(Beginning of Excerpted text)

Lunatic Asylum Cittadella, Cork City, Co. Cork
Co. Cork |
Healthcare
South of Blackrock Road on the outskirts of Cork city, a two-storey gable-ended building sits in poor condition, its eight-bay southern elevation still showing the brick detailing around its window openings, its upper floor weatherslated in a pattern where the slates decrease in size as they rise.
A walled garden survives to the south. The place appears on the 1842 Ordnance Survey six-inch map under a curious double identity: both 'Lunatic Asylum' and 'Cittadella', the latter an Italian word for a small fortified city or citadel. Locally, it went by neither of those names. People called it Bull's Asylum, a nickname whose origins are not recorded but which carries its own particular atmosphere.

(End of Excerpted text)
(Beginning of Dataset extract)

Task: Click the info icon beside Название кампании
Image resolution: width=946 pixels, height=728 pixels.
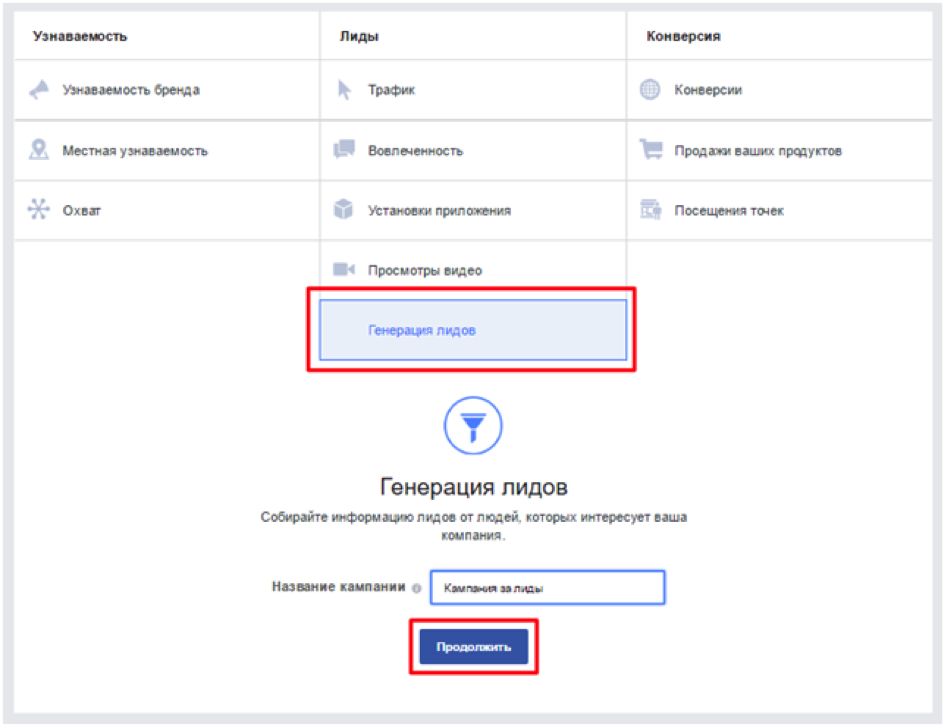Action: [415, 588]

(End of Dataset extract)

## [Instructions]
- a) Answer these questions from the text on the Cork asylum, each on its own line:
(i) How many bays does the building's southern elevation have?
(ii) On which map and in which year does the place appear?
(iii) What did local people call it?
- b) Rewrite the paragraph beginning "A walled garden survives" from the text on the Cork asylum as a shorter version that keeps its main facts.
- c) Extend the text on the Cork asylum by writing what comes after its final sentence.

## [Responses in order]
- a)
(i) Eight.
(ii) The 1842 Ordnance Survey six-inch map.
(iii) Bull's Asylum.

- b) A walled garden survives to the south. The 1842 Ordnance Survey six-inch map labels the site both 'Lunatic Asylum' and 'Cittadella', Italian for a small fortified city or citadel. Locally, though, it was known as Bull's Asylum, a nickname of unrecorded origin.

- c)
The establishment was founded in 1799 by William Saunders Halloran, who opened his private asylum at Knockrea, near Cork, at a time when the treatment of mental illness was beginning, slowly and unevenly, to shift away from the purely custodial towards something with at least the appearance of medical seriousness. Halloran's Cittadella housed approximately 26 people, a relatively small number that may reflect the private, fee-paying nature of the institution rather than any shortage of need. It continued to operate until 1870. The three-storey residential house at the eastern end of the complex, nearly square in plan and carrying the name Cittadella, still stands; its entrance front of four bays features an off-centre round-headed door with a plaster surround and plate glass sash windows. A later two-storey range attached to the north has since been converted into private houses, so the site is now a layered thing, part ruin, part residence, the asylum and the domestic quietly coexisting.